Lo pensó un momento y jugueteó con los botones de su chaqueta.

—Había alguien —dijo meditabunda—. Un antiguo novio, un hombre de las SA. ¿Por qué lo preguntas?

—¿Puedes llamarlo y pedirle que salga contigo esta noche?

—Pero no lo he visto ni he hablado con él desde hace meses —dijo—. Y ya fue bastante difícil conseguir que me dejara en paz la última vez. Es una auténtica lapa.

Sus ojos azules me miraron con nerviosismo.

—Quiero que averigües cualquier cosa que puedas sobre qué era lo que interesaba tanto al yerno de Six, Paul Pfarr, y que le hacía ir allí varias veces a la semana. Además, tenía una amante. Así que también busca cualquier cosa que puedas descubrir sobre ella.

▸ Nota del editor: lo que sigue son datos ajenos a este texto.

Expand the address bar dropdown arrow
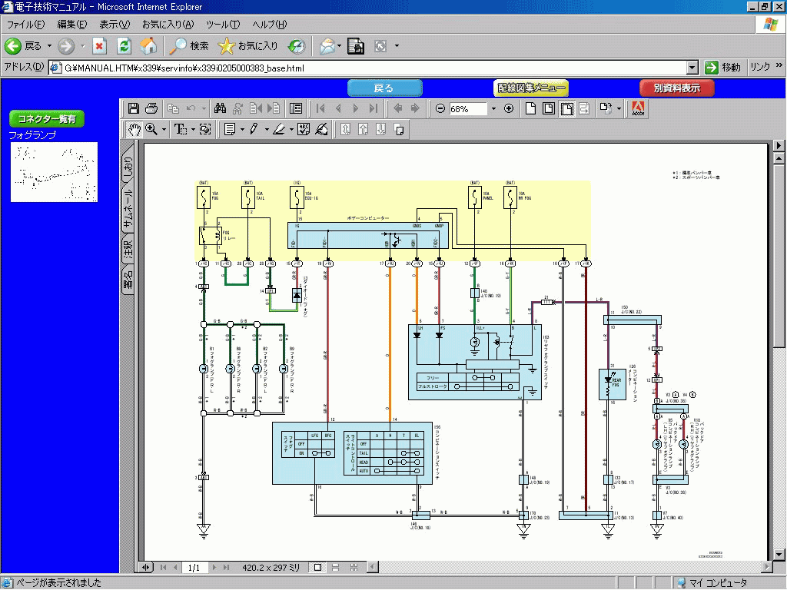 coord(692,68)
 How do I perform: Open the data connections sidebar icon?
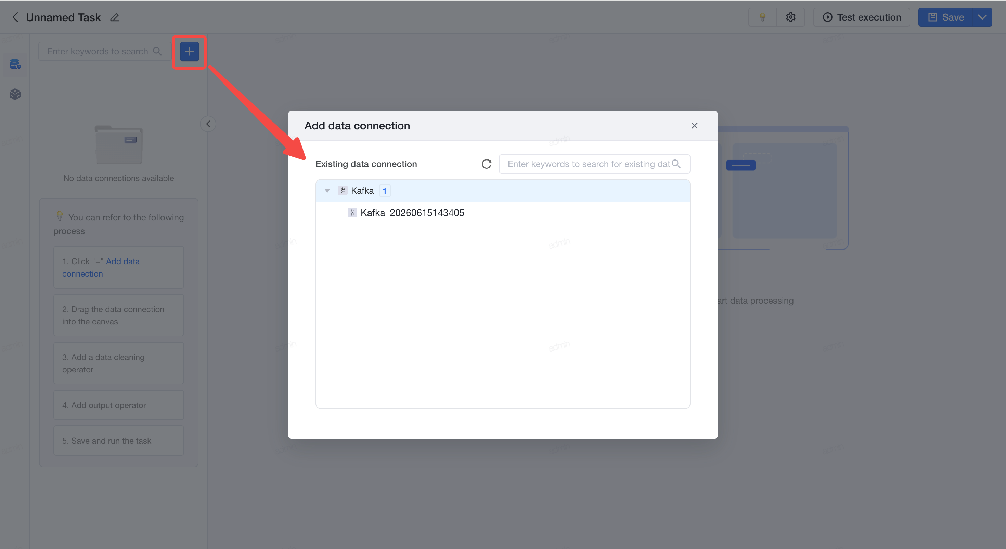(x=15, y=64)
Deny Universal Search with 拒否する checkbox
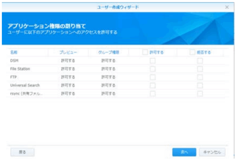The height and width of the screenshot is (163, 237). point(200,85)
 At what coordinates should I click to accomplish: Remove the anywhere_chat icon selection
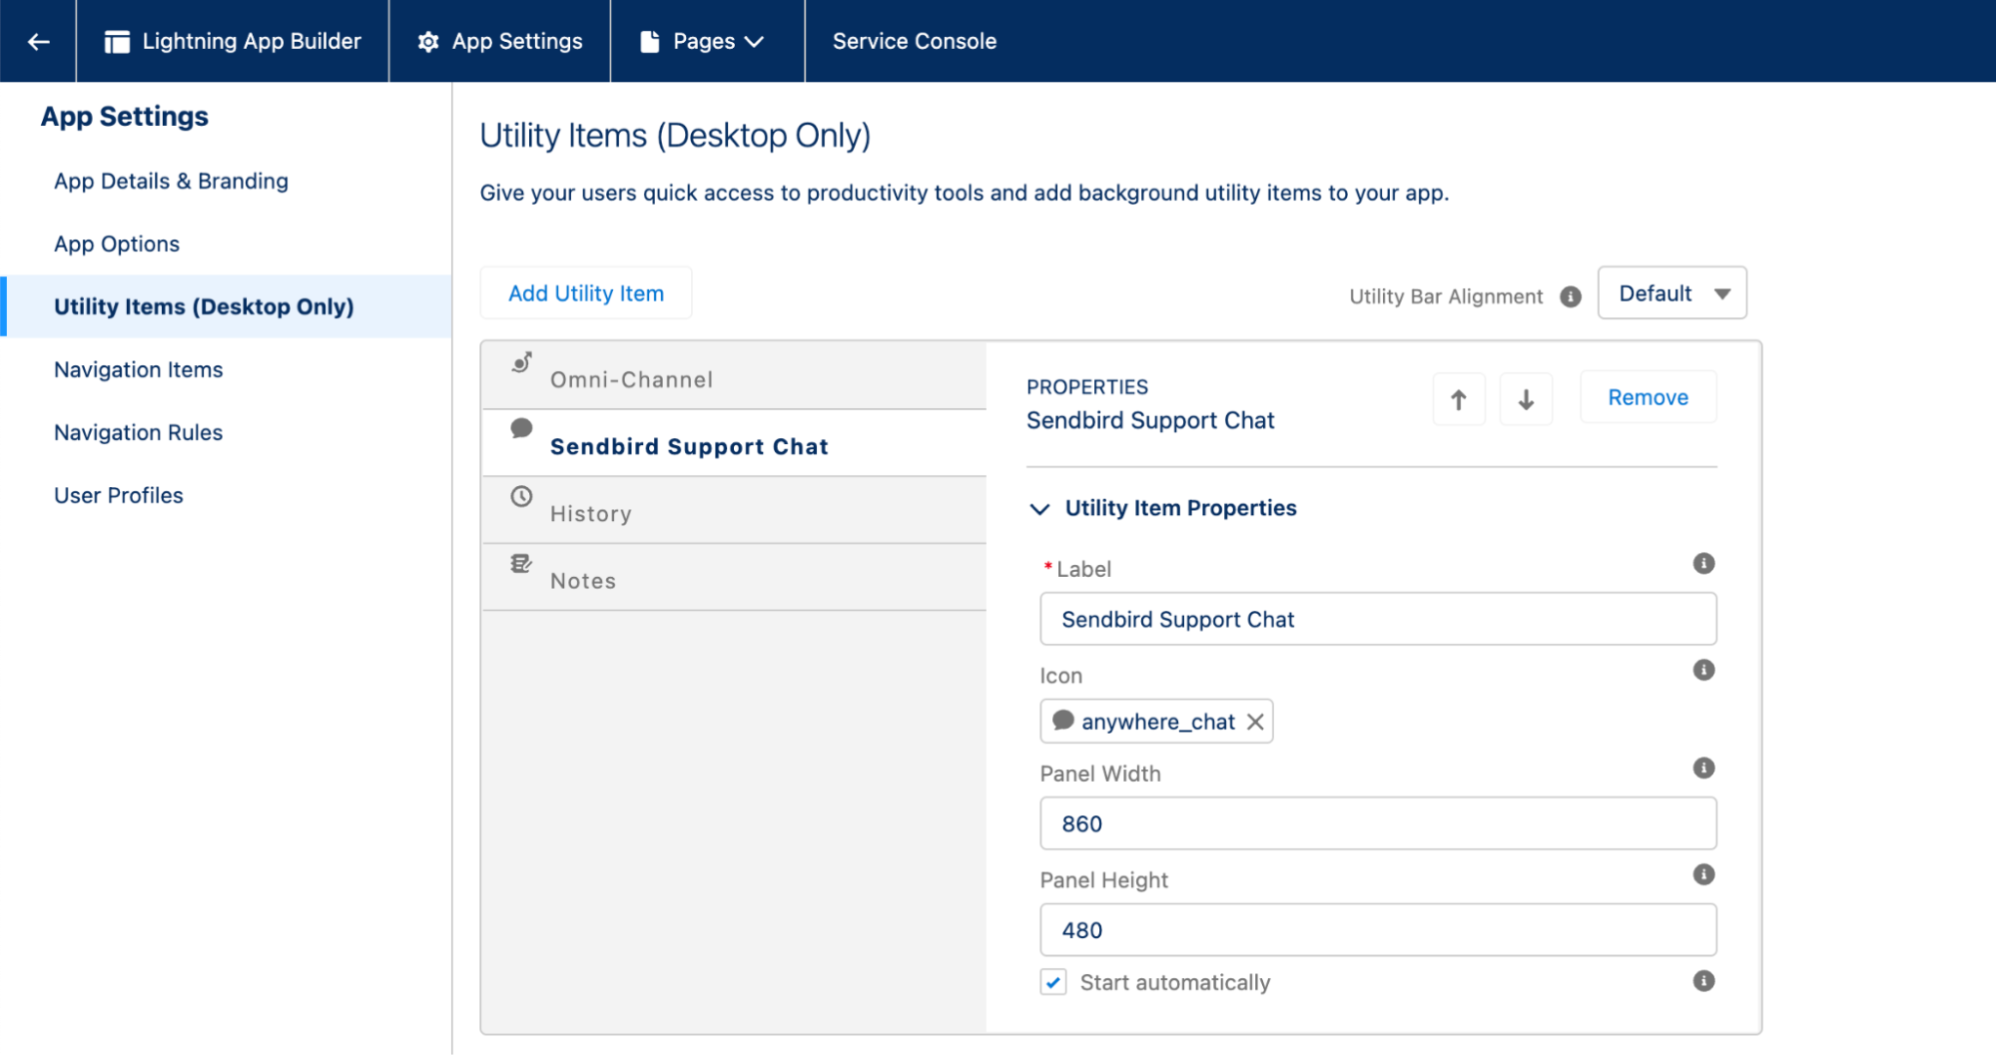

Y quiero decir cualquier cosa.

—Entonces será mejor que me ponga otro par de bragas extra —dijo—. Ese hombre tiene unas manos que hacen pensar que debería haber sido comadrona.

Durante un brevísimo momento me permití una punzada de celos, al imaginarlo tratando de ligársela. Quizá algún día yo intentara hacer lo mismo.

—Le pediré que me lleve a ver un espectáculo —dijo despertándome de mi ensoñación erótica—. Tal vez incluso haré que se emborrache un poco.

—Buena idea. Y si eso falla, ofrécele dinero.